Kubeadm: RFE: kubeadm operator

Created on 31 Jul 2019  路  22Comments  路  Source: kubernetes/kubeadm

As a Kubernetes Operator I would like to enable be able to declaratively control configuration changes, and upgrades in a systematic fashion.

This will require a KEP.
Entire feature-set is TBD.

WIP KEP: https://hackmd.io/@QlB2bmbhS-aeuDlwOCH9Yw/HkidAVXlS
presentation: https://docs.google.com/presentation/d/1ckEbp_4-9Q90UNV_UwvQQ7MDF6J9Jpl1EdRHUo5pWn0/edit#slide=id.g633cabb4a3_0_5

https://github.com/kubernetes/enhancements/blob/master/keps/sig-cluster-lifecycle/kubeadm/20190916-kubeadm-operator.md

/kind feature

kindesign kinfeature prioritimportant-longterm

Most helpful comment

WRT to scope, IMO the kubeadm operator should be responsible for two things

  • In place mutations of kubeadm generated artifacts
  • Orchestration of such mutations across nodes

Instead, I think that we should consider out of scope everything that fits under the management of infrastructure or it is related to the management of "immutable" nodes

I would divide the uses case for the operator in two groups:
1. Improve the UX for cluster lifecycle activities already supported by kubeadm e.g.
- upgrades
- client certificate renewal

  1. Enable cluster lifecycle activities not yet supported by kubeadm e.g.
  2. certificate rotation
  3. "change the cluster"

All 22 comments

questions on scope:

What is the operators main function / deployment topology?
Is it deployed to a cluster after kubeadm init so that it can self-manage the cluster?
Does it live in a parent management cluster?
Do you run it as a commandline tool (does it read config from a file and/or the cluster's API?)

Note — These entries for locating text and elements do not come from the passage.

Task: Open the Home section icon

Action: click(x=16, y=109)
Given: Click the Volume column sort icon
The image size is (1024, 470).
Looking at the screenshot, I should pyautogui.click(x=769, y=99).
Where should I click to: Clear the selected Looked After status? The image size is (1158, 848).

Do we intend for this to be consumed by a Cluster API bootstrap provider?
Is the config for the operator a ConfigMap / CRD?

How does the operator mutate the cluster?
( Perhaps it could schedule privileged Pods, Jobs, or a DaemonSet to mutate each Node )

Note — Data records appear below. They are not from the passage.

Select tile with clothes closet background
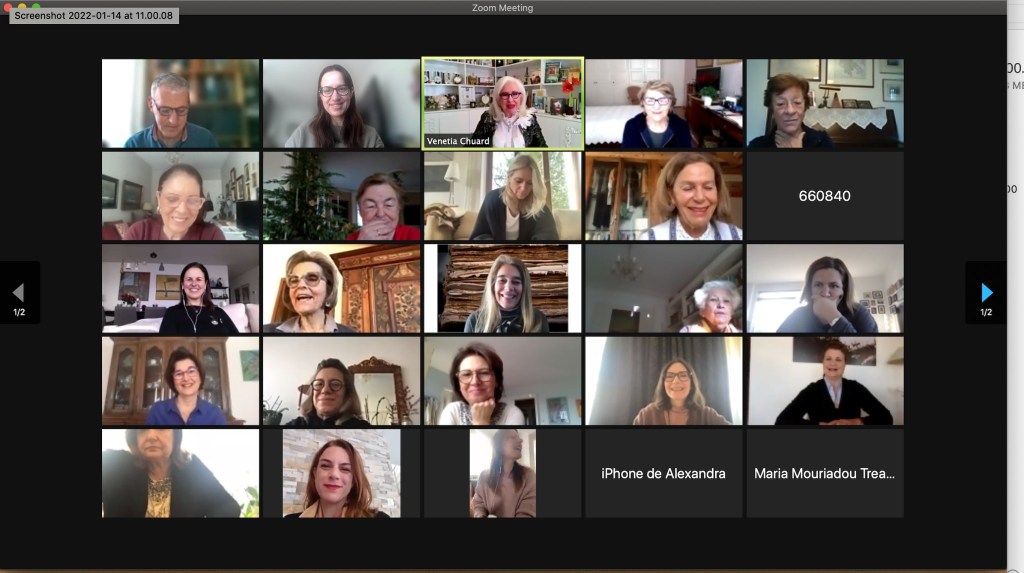1024x573 pixels. (664, 196)
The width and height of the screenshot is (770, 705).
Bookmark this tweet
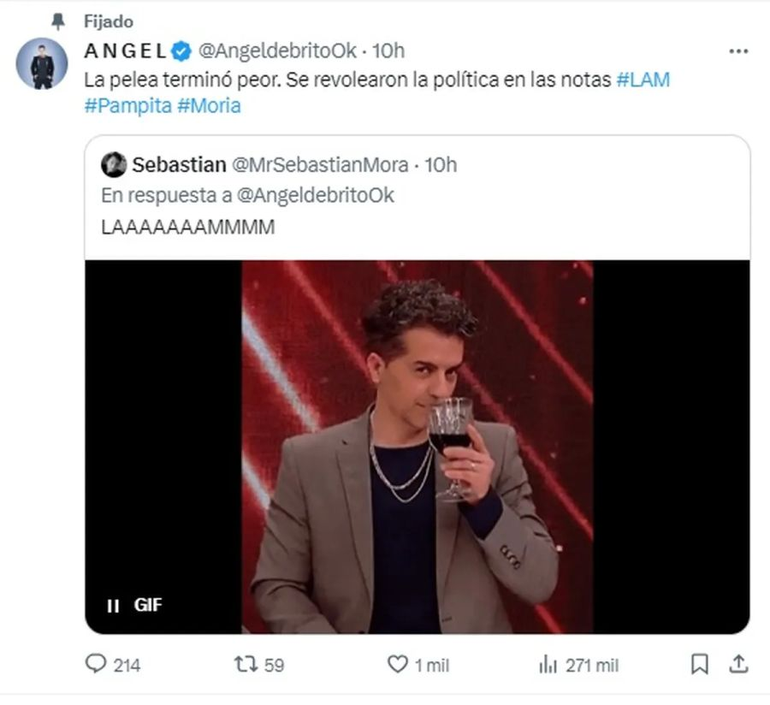[x=701, y=663]
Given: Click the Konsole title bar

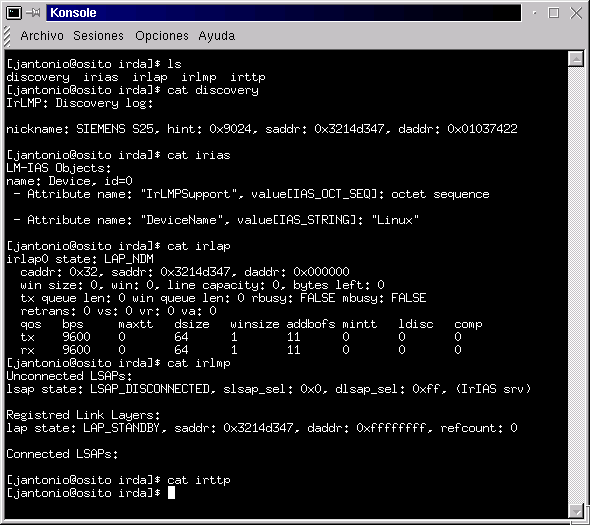Looking at the screenshot, I should [x=284, y=13].
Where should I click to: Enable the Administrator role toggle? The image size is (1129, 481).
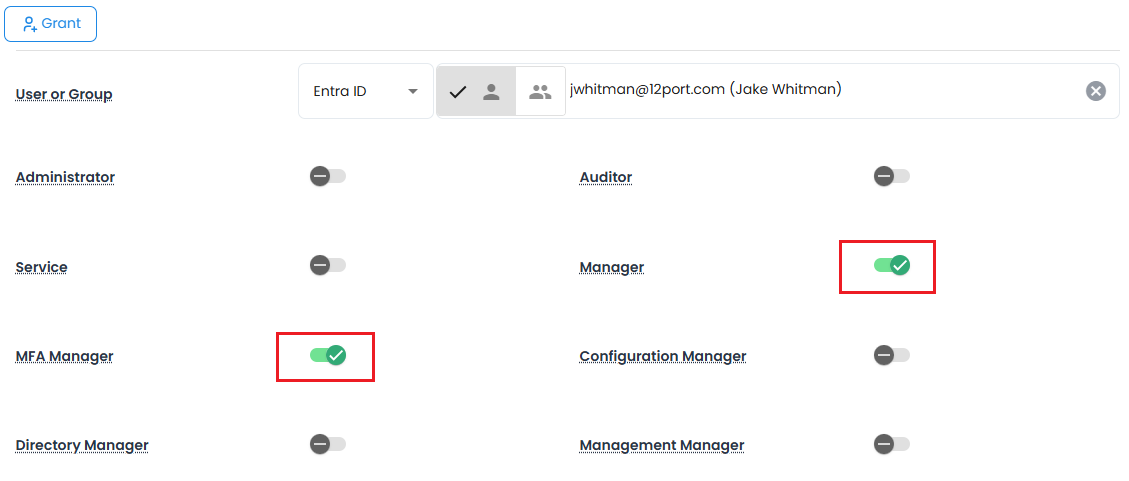click(x=327, y=177)
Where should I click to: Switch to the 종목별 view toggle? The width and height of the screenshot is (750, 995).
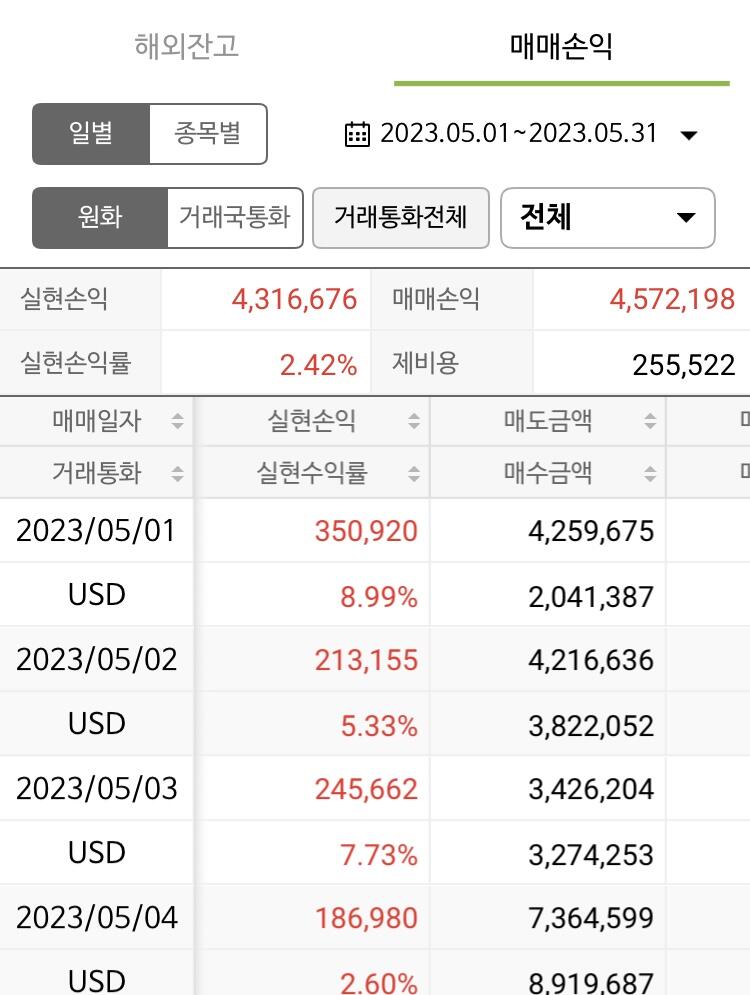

WRT to scope, IMO the kubeadm operator should be responsible for two things

  • In place mutations of kubeadm generated artifacts
  • Orchestration of such mutations across nodes

Instead, I think that we should consider out of scope everything that fits under the management of infrastructure or it is related to the management of "immutable" nodes

I would divide the uses case for the operator in two groups:
1. Improve the UX for cluster lifecycle activities already supported by kubeadm e.g.
- upgrades
- client certificate renewal

  1. Enable cluster lifecycle activities not yet supported by kubeadm e.g.
  2. certificate rotation
  3. "change the cluster"

@stealthybox and @fabriziopandini covered some of the questions and comments that i have.

but this overlaps with action that CAPI performs i need to understand more about the demand.
who demands this?

@timothysc is your plan to enable some actions that CAPI now performs on the side of this operator? at the same time allow non-CAPI users to use the same actions.

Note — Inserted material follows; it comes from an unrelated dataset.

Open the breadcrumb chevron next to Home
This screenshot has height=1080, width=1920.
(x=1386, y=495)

How does the operator mutate the cluster?
( Perhaps it could schedule privileged Pods, Jobs, or a DaemonSet to mutate each Node )

^ my other top question, this can end up being not-so-secure.
mutating host paths from a priv-Pod is a no-no.

cc @dlipovetsky
for perhaps an interesting topic.

mutating host paths from a priv-Pod is a no-no.

@fabriziopandini @timothysc do you remember my partially silly proposal to transfer kubeadm control-plane certs over encrypted sockets? i did it to showcase what may be a way to manage a kubeadm cluster using a socket protocol.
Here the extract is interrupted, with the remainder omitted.